Tory MP, Robert Jenrick, said this week that the government will, “In the following months, be working to outlaw BDS in the UK.” Jenrick, who previously served as communities minister before being removed by Johnson in September, is a member of the Conservative Friends of Israel. Jenrick made this statement at an online conference hosted by the Leadership Dialogue Institute think tank. Founded in 2009 at the Australia-Israel Leadership Forum, the think tank states that it owes its success to “its readiness to avoid political correctness.”
Jenrick told the conference that a Bill targeting the BDS Movement could be introduced as early as Spring 2022. In their 2019 general election manifesto, the Tories pledged to impose a ban on councils and other public bodies using BDS tactics, but Jenrick’s comments today could suggest that they plan to impose even stricter legislation banning the movement altogether.

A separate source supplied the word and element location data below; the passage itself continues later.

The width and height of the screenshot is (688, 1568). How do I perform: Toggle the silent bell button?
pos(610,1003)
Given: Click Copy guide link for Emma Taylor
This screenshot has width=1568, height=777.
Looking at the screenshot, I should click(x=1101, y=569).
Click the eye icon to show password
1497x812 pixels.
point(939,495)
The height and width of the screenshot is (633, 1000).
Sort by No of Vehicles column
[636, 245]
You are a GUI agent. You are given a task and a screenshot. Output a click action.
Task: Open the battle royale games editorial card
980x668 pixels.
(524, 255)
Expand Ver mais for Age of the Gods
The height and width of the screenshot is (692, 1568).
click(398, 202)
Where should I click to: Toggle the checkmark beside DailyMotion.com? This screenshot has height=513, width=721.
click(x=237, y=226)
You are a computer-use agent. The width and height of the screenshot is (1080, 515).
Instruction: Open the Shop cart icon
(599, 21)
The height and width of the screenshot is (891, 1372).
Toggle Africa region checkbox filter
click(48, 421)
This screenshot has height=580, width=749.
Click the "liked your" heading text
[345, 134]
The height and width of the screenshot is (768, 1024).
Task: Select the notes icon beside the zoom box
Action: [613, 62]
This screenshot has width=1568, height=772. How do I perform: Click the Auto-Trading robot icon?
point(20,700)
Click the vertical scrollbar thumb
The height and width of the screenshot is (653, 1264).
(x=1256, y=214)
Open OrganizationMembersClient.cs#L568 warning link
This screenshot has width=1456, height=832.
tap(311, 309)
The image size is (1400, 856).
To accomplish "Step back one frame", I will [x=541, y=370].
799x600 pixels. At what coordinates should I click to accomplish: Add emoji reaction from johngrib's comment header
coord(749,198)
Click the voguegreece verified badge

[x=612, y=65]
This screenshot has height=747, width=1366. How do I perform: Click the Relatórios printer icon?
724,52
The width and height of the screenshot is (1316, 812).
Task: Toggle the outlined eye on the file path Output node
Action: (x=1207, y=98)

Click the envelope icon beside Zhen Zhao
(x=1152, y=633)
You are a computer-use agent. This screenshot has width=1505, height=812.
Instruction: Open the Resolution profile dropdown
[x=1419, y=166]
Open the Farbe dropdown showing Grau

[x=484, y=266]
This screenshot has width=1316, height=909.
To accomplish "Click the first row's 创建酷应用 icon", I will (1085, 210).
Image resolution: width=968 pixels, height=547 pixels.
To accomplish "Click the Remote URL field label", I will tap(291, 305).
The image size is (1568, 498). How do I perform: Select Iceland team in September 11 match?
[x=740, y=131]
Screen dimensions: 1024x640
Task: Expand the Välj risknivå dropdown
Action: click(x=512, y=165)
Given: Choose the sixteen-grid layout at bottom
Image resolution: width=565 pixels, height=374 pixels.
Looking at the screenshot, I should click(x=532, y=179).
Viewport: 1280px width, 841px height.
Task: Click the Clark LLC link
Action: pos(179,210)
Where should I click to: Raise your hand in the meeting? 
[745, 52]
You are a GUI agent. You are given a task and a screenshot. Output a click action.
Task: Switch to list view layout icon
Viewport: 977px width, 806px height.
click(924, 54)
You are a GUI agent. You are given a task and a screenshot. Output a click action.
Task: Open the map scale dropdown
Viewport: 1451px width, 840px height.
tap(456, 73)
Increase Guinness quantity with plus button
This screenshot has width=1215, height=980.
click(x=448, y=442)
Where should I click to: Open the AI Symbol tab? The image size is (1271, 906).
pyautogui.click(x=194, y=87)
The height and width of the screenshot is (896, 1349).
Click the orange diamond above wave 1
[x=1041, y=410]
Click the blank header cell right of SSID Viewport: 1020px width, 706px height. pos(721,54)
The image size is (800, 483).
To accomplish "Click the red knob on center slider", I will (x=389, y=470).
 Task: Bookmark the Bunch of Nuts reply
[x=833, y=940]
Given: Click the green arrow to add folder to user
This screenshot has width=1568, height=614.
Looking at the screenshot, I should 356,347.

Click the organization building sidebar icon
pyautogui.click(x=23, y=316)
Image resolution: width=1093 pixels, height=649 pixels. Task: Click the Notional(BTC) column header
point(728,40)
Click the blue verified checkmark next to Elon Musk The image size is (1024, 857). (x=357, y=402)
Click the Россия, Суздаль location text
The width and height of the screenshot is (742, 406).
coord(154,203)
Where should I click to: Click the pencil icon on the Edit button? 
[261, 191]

This is extremely worrying news, but is not unsurprising when much of the liberal-left has abandoned BDS tactics out of fear from being accused of anti-semitism. Labour leader, Kier Starmer, has explicitly said that the Labour Party does not support BDS, despite nearly two-thirds of the membership calling for its introduction.
Discussing the potential ban on BDS, Palestine Solidarity Campaign director Ben Jamal said: “This is the latest in a line of measures by this government suppressing core civic freedoms — this time with a move whose only intention is the prevent a state practising apartheid from being held to account. The proposed law will be resisted by all of those dedicated to upholding international law and protecting core democratic freedoms.”
This potential legislative shift represents yet another attack on our democratic freedoms in Britain. Not only this, but it highlights how much ground has been lost in the ongoing culture war over Israel. Thanks to the capitulations of various Labour leaders, we are now in a far worse position than we have been previously.
This is the logical conclusion to the continued attacks by the Israeli lobby who have successfully managed to convince much of society that anti-Zionism and anti-Semitism are comparable, or even interchangeable. Any attempts to implement this legislation must and will be resisted by all parts of our movement, less we condemn ourselves to failure.